> [Provided data]:
○ ○ ○ ○
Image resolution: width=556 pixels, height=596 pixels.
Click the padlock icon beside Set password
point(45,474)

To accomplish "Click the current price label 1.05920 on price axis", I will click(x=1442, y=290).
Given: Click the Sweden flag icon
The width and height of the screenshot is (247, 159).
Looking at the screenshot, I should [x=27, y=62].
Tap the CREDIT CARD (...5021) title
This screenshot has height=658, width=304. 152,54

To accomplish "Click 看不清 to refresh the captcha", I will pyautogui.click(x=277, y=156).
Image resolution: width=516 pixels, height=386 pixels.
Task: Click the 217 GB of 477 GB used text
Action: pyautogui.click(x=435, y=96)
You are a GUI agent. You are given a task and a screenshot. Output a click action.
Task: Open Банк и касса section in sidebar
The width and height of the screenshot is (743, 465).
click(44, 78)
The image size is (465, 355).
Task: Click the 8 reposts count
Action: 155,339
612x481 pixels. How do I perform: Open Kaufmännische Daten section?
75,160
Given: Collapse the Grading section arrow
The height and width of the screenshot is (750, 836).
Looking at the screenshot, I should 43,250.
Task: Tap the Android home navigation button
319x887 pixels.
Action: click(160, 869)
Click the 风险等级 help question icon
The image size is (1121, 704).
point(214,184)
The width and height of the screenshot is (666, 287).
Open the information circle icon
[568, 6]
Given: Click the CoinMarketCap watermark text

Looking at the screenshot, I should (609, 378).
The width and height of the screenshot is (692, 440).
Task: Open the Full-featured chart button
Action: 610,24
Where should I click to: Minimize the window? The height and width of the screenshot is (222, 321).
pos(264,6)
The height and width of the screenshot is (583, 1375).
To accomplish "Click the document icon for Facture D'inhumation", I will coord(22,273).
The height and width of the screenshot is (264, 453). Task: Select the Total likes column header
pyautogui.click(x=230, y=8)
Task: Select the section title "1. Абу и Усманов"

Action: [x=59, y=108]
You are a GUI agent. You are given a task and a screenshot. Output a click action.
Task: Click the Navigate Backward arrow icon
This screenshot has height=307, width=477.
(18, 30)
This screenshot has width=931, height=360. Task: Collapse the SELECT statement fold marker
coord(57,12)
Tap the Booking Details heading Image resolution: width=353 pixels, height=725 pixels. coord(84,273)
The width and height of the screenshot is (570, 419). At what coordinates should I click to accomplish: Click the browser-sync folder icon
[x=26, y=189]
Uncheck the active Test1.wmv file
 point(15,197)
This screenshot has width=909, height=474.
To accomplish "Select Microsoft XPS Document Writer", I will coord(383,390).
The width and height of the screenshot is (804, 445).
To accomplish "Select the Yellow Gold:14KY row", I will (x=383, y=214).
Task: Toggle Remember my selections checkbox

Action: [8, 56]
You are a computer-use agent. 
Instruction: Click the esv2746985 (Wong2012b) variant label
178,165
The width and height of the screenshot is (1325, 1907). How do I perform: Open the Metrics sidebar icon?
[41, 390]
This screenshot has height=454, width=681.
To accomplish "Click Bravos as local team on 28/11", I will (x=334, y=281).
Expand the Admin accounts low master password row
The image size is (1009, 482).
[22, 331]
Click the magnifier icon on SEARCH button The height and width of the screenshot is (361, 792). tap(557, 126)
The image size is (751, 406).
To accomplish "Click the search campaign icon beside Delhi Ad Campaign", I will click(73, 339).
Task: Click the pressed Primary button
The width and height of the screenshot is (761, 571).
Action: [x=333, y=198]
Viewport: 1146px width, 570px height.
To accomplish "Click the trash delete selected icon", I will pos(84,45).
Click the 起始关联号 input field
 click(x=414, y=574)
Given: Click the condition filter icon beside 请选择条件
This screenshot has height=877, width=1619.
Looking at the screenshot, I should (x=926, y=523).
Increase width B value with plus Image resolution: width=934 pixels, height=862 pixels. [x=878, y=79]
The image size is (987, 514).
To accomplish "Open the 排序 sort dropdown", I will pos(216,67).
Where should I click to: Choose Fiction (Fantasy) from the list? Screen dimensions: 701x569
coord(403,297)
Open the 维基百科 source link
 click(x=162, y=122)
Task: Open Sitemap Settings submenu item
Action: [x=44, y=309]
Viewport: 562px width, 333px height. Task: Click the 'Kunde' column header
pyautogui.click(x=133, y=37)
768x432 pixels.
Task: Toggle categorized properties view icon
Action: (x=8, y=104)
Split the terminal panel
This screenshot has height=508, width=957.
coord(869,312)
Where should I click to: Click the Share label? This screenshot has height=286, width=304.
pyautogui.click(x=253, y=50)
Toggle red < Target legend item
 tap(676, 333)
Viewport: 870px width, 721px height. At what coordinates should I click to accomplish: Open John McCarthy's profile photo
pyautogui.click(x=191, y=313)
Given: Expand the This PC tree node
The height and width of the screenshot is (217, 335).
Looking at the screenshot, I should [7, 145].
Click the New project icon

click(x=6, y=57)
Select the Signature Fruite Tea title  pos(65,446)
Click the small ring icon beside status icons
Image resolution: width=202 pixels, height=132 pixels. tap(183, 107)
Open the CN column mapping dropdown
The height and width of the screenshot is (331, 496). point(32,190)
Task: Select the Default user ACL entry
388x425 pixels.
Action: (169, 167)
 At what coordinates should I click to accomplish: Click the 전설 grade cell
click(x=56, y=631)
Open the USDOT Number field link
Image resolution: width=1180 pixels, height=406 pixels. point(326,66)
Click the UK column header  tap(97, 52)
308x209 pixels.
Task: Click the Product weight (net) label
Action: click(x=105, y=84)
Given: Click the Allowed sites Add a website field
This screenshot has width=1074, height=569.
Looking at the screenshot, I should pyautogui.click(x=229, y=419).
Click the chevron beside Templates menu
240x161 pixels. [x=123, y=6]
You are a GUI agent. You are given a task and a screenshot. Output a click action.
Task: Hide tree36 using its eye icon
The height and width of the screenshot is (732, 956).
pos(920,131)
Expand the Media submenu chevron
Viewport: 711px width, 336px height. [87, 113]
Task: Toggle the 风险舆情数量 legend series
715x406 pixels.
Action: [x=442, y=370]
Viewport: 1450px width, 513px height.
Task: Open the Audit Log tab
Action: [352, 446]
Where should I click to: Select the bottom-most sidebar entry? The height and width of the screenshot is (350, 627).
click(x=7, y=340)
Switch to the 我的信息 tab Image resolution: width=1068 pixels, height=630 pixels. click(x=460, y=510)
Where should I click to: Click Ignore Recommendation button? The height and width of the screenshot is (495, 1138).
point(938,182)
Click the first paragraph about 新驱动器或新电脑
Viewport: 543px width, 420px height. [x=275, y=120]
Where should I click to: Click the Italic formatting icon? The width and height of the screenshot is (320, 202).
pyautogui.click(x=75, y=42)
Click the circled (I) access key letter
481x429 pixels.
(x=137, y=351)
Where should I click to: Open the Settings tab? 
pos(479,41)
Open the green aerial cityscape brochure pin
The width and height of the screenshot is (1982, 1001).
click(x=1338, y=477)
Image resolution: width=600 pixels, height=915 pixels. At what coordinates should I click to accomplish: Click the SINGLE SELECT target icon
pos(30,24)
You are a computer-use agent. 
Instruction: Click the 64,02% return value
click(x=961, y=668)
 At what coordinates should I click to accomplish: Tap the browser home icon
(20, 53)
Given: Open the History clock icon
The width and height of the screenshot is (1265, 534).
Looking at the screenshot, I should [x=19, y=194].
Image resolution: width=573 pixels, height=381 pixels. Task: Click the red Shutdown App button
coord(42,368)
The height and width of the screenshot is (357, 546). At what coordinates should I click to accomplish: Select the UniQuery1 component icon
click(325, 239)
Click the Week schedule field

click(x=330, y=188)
○ ○ ○ ○
> [Problem details]: Restate word for word only the lines above from the line containing "The width and height of the screenshot is (804, 445)." to the line containing "Viewport: 1146px width, 570px height.", both of them included.

> [Task answer]:
The width and height of the screenshot is (804, 445).
To accomplish "Select the Yellow Gold:14KY row", I will (x=383, y=214).
Task: Toggle Remember my selections checkbox

Action: [8, 56]
You are a computer-use agent. 
Instruction: Click the esv2746985 (Wong2012b) variant label
178,165
The width and height of the screenshot is (1325, 1907). How do I perform: Open the Metrics sidebar icon?
[41, 390]
This screenshot has height=454, width=681.
To accomplish "Click Bravos as local team on 28/11", I will (x=334, y=281).
Expand the Admin accounts low master password row
The image size is (1009, 482).
[22, 331]
Click the magnifier icon on SEARCH button The height and width of the screenshot is (361, 792). tap(557, 126)
The image size is (751, 406).
To accomplish "Click the search campaign icon beside Delhi Ad Campaign", I will click(73, 339).
Task: Click the pressed Primary button
The width and height of the screenshot is (761, 571).
Action: [x=333, y=198]
Viewport: 1146px width, 570px height.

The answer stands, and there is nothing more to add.